Brown's masterful Menagerie

by Bill Rodriguez

THE GLASS MENAGERIE. By Tennessee Williams. Directed by John Warren. With Adam Arian, Christina Nicosia, McCaleb Burnett, and Anne Brady. At Brown Summer Theatre through June 27.

[The Glass Menagerie] Theater classics that make their mark in a particular time and place are time capsules, fascinating for having awakened something in people then When the play is performed as incessantly as Tennessee Williams's The Glass Menagerie, something else is going on. As the Brown Summer Theatre production is currently demonstrating, this self-described "memory play" bridges time only to bring us back to ourselves in whatever decade we live.

The Wingfield family of St. Louis, Missouri, is a curious sort of dysfunctional family: we are bemused by their exaggerated foibles when we step back, but we are moved if we get close enough to be touched. The latter perspective is that of son and brother Tom, the narrator who invites us into his recollections. Although reviews were mixed when the play opened on Broadway in 1945, Williams's career as a stage chronicler of the Southern soul and the human heart was assured. In this quasi-autobiographical story, Williams not only made the quaint seem familiar, but also characterized potential stereotypes with a fullness that renders them virtual archetypes.

Tom (Adam Arian) is the eternal seeker, the rover, destined to be ever dissatisfied with where he is because the irremediable past always trails along. He yearns to flee family and dead-end job in a shoe warehouse and join the Merchant Marines. Arian has a tricky balancing act to perform: he has to give us a person capable of abandoning his family to poverty, as Tom's father did, yet someone whose artistic sensitivity we don't dismiss as raw ego. The actor doesn't totter, doesn't fall.

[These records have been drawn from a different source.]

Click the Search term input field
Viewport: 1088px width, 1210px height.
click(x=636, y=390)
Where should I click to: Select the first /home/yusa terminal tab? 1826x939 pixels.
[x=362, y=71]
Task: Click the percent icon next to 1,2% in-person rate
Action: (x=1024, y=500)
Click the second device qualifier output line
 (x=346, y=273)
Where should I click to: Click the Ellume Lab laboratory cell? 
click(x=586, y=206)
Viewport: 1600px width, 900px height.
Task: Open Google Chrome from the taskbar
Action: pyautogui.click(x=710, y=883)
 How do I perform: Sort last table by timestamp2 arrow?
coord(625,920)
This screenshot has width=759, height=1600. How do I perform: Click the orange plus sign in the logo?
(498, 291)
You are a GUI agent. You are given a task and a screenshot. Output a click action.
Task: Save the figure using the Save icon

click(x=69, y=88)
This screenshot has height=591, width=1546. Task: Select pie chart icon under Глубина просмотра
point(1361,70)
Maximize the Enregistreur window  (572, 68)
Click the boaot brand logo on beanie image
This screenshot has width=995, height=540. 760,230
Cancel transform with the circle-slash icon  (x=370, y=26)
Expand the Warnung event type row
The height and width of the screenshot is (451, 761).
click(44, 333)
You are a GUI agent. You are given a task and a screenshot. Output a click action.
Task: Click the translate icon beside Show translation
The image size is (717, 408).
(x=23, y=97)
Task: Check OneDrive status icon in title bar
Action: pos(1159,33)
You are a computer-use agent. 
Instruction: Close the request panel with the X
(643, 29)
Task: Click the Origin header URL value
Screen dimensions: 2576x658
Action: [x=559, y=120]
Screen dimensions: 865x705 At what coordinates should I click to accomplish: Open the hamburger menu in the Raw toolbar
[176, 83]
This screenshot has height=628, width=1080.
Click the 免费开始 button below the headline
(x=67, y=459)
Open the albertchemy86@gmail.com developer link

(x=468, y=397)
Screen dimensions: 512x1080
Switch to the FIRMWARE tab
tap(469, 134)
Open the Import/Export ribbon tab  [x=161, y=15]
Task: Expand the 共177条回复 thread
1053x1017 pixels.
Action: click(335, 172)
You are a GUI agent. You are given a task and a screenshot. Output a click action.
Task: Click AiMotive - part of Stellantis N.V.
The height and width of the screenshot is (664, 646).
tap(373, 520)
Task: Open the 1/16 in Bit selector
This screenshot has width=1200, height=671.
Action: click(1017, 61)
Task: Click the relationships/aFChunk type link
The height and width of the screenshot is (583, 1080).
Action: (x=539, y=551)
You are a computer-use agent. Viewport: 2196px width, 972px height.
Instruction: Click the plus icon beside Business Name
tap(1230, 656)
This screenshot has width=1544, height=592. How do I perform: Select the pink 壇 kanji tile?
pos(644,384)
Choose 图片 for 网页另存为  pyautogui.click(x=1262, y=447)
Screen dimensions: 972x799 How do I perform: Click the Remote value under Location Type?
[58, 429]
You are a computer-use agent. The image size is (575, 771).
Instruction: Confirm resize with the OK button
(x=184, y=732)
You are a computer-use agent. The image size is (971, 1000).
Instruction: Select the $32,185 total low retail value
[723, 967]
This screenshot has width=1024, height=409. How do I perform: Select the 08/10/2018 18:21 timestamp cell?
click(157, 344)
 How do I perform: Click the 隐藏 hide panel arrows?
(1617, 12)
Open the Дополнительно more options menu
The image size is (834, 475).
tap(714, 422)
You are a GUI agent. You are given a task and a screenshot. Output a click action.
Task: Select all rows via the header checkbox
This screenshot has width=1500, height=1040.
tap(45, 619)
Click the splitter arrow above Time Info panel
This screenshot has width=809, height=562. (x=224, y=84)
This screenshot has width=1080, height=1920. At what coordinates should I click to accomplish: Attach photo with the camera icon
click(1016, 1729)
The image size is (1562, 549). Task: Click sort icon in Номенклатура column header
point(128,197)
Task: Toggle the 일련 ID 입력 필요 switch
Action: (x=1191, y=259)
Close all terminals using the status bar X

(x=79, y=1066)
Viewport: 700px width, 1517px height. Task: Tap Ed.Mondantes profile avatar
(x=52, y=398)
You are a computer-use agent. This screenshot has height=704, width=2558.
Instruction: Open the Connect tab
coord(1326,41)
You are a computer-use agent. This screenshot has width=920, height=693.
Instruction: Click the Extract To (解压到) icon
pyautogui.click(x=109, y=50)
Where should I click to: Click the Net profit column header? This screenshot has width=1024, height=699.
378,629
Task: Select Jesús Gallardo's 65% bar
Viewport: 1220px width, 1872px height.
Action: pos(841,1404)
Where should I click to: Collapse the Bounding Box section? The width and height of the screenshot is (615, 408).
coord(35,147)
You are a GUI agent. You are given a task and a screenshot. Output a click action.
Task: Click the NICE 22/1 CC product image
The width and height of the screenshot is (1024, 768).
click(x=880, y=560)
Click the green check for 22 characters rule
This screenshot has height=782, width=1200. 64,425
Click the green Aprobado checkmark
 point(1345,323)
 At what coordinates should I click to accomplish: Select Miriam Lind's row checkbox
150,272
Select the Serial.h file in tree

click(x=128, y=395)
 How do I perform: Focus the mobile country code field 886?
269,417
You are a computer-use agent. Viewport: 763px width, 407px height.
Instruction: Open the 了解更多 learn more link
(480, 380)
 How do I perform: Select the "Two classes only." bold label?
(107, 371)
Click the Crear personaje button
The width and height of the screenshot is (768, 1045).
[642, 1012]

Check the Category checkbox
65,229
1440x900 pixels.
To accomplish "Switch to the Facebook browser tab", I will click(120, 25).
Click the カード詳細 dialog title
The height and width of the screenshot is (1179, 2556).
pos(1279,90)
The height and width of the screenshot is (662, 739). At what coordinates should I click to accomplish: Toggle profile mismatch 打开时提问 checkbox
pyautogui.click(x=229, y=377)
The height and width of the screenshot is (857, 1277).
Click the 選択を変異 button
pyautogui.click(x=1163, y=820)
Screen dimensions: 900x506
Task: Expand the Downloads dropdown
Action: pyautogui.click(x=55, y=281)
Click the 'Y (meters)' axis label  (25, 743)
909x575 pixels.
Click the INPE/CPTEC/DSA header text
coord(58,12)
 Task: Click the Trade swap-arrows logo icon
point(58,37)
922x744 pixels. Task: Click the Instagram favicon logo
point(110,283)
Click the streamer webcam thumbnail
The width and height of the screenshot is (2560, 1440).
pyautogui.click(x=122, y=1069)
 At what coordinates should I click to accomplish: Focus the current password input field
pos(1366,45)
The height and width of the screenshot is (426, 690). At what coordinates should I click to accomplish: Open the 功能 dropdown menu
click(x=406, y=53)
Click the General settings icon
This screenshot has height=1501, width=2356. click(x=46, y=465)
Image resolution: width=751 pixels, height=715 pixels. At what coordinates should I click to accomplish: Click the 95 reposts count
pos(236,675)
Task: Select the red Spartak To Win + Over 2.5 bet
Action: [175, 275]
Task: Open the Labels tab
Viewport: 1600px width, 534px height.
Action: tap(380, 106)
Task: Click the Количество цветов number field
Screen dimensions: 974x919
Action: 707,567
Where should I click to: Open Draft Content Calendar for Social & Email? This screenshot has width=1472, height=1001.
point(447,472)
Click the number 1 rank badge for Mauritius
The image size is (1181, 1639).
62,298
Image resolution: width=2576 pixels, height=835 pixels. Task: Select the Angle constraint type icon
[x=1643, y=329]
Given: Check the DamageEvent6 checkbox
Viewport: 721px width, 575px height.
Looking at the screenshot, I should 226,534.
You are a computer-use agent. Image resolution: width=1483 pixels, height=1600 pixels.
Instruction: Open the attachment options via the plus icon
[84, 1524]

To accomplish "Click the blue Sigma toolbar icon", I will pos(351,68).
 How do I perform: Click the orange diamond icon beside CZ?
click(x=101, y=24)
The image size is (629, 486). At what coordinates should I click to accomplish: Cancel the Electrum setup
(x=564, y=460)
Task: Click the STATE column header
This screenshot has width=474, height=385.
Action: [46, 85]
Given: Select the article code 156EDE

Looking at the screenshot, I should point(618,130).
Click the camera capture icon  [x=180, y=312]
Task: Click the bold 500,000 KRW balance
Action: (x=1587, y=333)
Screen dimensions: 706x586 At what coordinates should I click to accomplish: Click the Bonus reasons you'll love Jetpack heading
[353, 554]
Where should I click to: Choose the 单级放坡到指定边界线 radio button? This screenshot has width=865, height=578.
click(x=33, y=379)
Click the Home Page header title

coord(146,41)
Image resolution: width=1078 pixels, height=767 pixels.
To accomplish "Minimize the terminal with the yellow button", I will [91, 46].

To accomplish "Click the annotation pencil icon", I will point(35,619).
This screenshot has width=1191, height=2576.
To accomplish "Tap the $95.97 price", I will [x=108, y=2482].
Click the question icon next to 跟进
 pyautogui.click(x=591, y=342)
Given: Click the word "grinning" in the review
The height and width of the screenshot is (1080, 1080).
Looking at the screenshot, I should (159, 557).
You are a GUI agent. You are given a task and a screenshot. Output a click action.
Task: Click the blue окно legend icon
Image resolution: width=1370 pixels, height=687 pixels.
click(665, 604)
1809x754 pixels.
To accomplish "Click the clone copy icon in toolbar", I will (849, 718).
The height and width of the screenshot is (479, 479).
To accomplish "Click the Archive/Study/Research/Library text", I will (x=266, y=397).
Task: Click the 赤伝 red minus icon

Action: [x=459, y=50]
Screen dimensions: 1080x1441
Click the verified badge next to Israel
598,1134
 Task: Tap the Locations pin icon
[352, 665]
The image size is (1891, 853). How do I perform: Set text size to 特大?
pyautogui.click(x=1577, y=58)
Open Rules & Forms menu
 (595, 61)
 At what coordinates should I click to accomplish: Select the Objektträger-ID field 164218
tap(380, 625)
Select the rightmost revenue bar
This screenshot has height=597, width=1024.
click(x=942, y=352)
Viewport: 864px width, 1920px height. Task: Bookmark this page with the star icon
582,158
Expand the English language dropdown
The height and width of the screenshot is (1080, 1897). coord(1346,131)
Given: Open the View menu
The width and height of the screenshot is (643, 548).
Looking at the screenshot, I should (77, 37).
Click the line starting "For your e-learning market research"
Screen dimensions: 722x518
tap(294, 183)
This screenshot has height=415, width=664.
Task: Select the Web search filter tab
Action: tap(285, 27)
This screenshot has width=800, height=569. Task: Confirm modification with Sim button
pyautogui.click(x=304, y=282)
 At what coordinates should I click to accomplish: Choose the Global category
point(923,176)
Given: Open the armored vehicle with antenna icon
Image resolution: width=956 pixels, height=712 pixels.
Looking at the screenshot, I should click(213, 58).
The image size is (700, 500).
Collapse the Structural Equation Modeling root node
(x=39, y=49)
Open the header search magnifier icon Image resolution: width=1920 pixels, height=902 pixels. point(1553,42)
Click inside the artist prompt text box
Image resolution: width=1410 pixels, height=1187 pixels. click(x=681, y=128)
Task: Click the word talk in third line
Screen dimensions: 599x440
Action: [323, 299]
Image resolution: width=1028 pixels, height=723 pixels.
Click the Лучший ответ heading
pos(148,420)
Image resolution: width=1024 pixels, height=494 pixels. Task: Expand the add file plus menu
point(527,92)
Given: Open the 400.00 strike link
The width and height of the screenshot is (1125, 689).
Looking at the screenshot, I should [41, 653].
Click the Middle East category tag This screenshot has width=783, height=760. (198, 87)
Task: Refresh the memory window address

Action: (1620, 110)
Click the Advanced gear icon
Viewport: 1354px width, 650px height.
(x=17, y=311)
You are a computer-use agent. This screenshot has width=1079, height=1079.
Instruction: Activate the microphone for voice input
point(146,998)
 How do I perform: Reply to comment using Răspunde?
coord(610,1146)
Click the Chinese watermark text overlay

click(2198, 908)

Amanda (Christina Nicosia), his older sister by two years, is the Fear of Life in human form. She is so frightened of people that she ran away from secretarial school and has spent recent weeks roaming the winter city rather than go back. Her life is her dream world, populated by her glass ornament collection and minimally nudged into movement by the record collection left behind by the father that abandoned them all. Nicosia plays her with necessary vulnerability but also with an inner strength that minimizes the pathos.

And then there's mother. Or should I say Mother. Amanda Wingfield (Anne Brady), a faded Southern belle who brags of having had 17 gentleman callers one sweltering Mississippi afternoon in her charming youth, is a whirlwind of maternal duty. She also is fiercely controlling as only the abjectly powerless feel the need to be. Tom can't sip his coffee without her insisting that he do so "correctly." And as for Laura, it's a wonder that the woman can crawl, never mind limp, under the lifelong assault against her sense of self. Brady is delightful to watch as she gives Amanda a spunk that we can't help but admire and a giddiness that we see could pass for charm in less than onslaught doses.

As satisfyingly as the Wingfield triumvirate is portrayed, the most refreshing performance is by McCaleb Burnett as Laura's gentleman caller, Jim O'Connor, especially for theater buffs familiar with the play. In the numerous productions I've seen, the temptation, usually unresisted, has been to play him as a blustery blowhard, however well-intended. After all, the young man has recently begun a public speaking night class and is all fired up with the power of Positive Thinking. But under the astute direction of John Warren, Burnett draws the character forth from a fact that Jim drops in passing about the inferiority complex he is trying to talk Laura out of: he used to have one, too. ("Although my case was not so aggravated as yours seems to be.")

So, with Burnett inhabiting him, Jim is not a loud-mouthed fool but rather a gentle, if overly earnest, recent convert to self-esteem, fortified by the courage of love of the fiancé he rushes off to. The fragile and probably temporary nature of such a spin on Jim ripples outward to make the play as a whole not just more poignant, but also more true to life and meaningful. The extroversive intensity remains, but a nervous "heh-heh" punctuates a background thrum of doubt. Marvelous.

If you are an admirer of Williams and his deft portrayals of the overwrought and the under-loved, you don't want to miss this production.